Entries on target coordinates

◆ ◆ ◆ ◆

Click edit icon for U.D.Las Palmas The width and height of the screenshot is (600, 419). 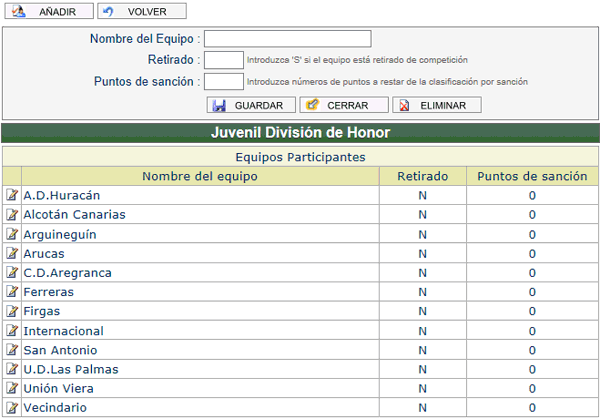[12, 369]
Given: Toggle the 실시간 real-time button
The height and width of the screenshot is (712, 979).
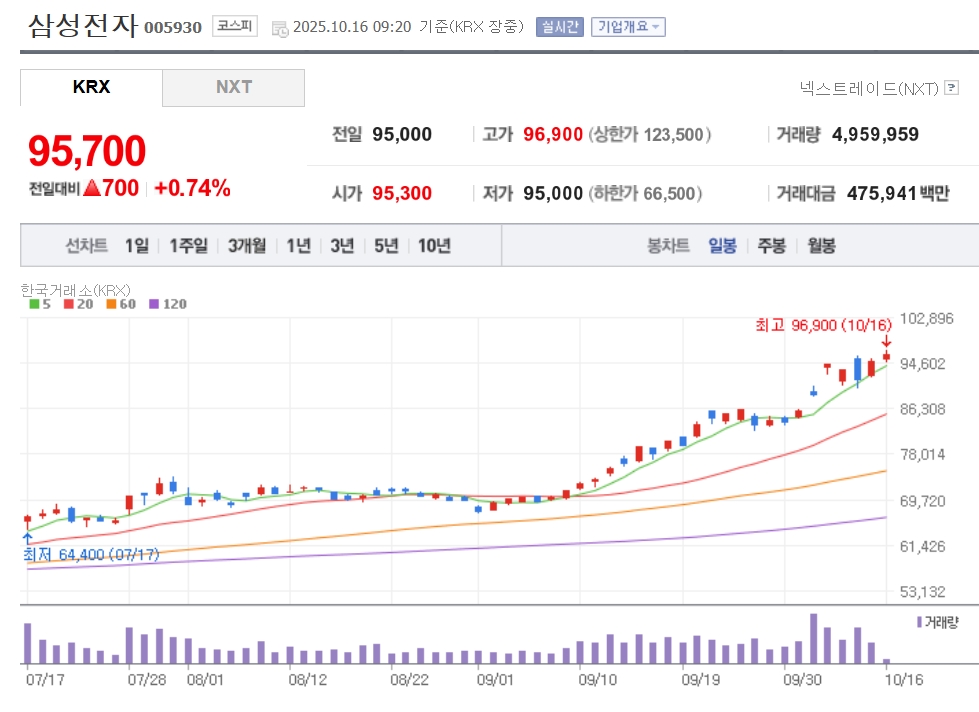Looking at the screenshot, I should pos(559,27).
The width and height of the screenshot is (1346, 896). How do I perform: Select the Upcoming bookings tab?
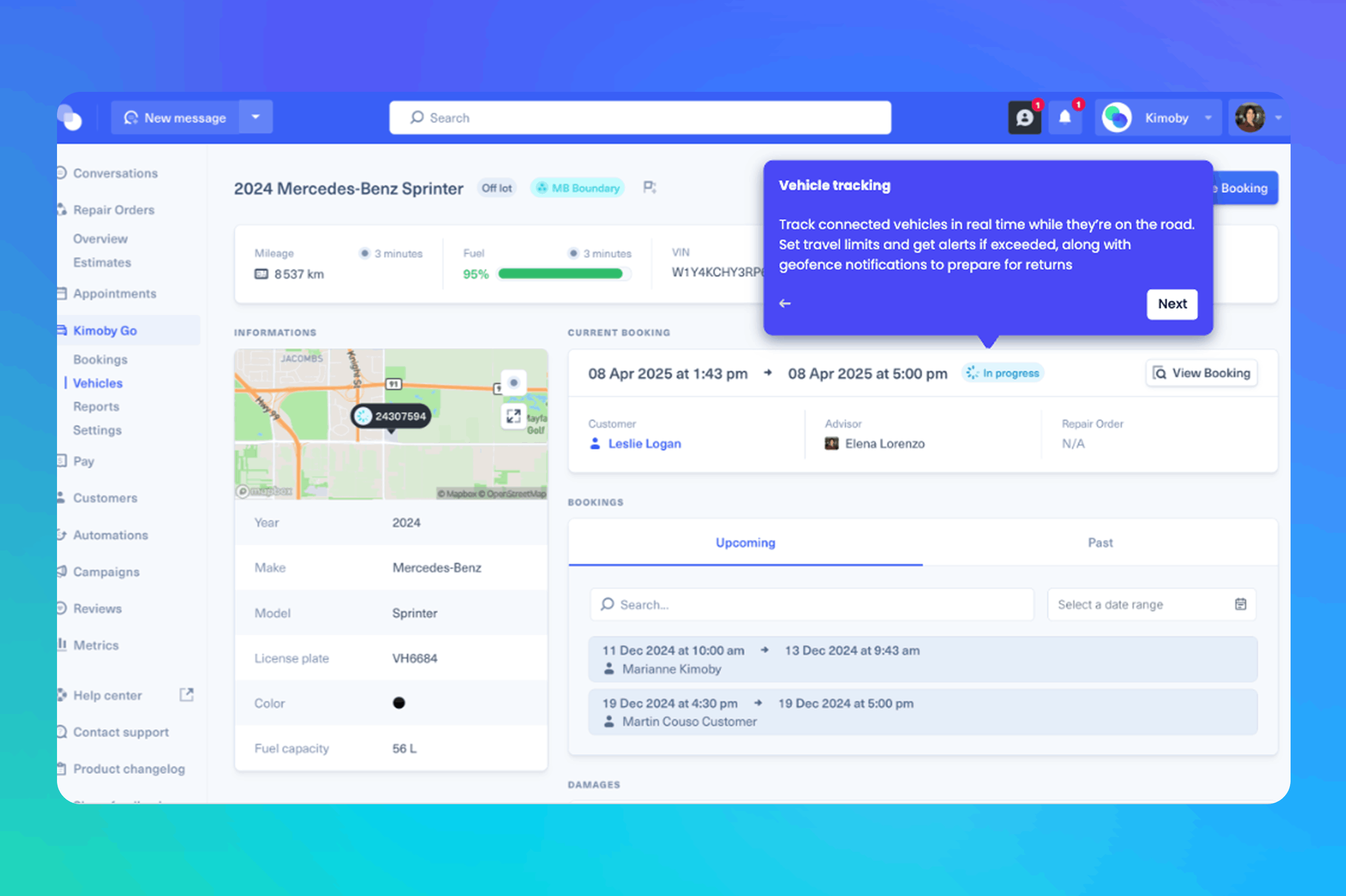click(x=745, y=542)
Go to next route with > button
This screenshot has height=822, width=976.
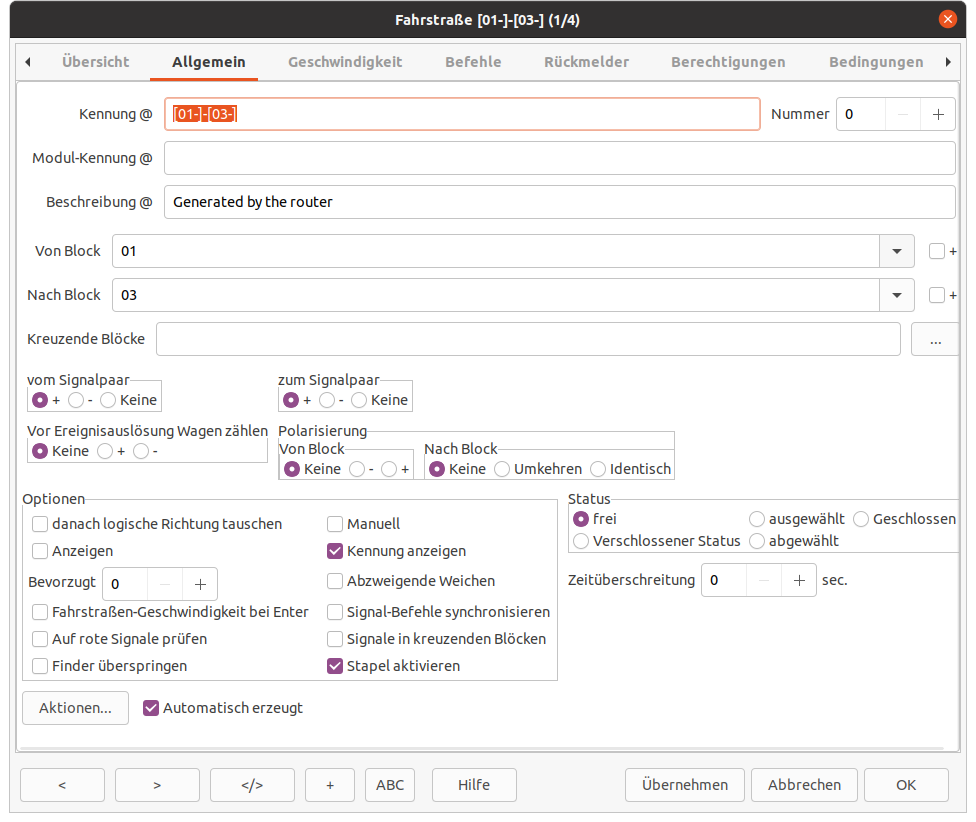(157, 785)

◆ ◆ ◆ ◆

What is being asked — Rewrite everything from the line containing "Given: Toggle the 실시간 real-time button" down to the end of the data, with "button" changed to "control" and nothing else altered. Leave the pictures out of your answer.

Response to the exercise —
Given: Toggle the 실시간 real-time control
The height and width of the screenshot is (712, 979).
Looking at the screenshot, I should pos(559,27).
The width and height of the screenshot is (1346, 896). How do I perform: Select the Upcoming bookings tab?
click(x=745, y=542)
Go to next route with > control
This screenshot has height=822, width=976.
(157, 785)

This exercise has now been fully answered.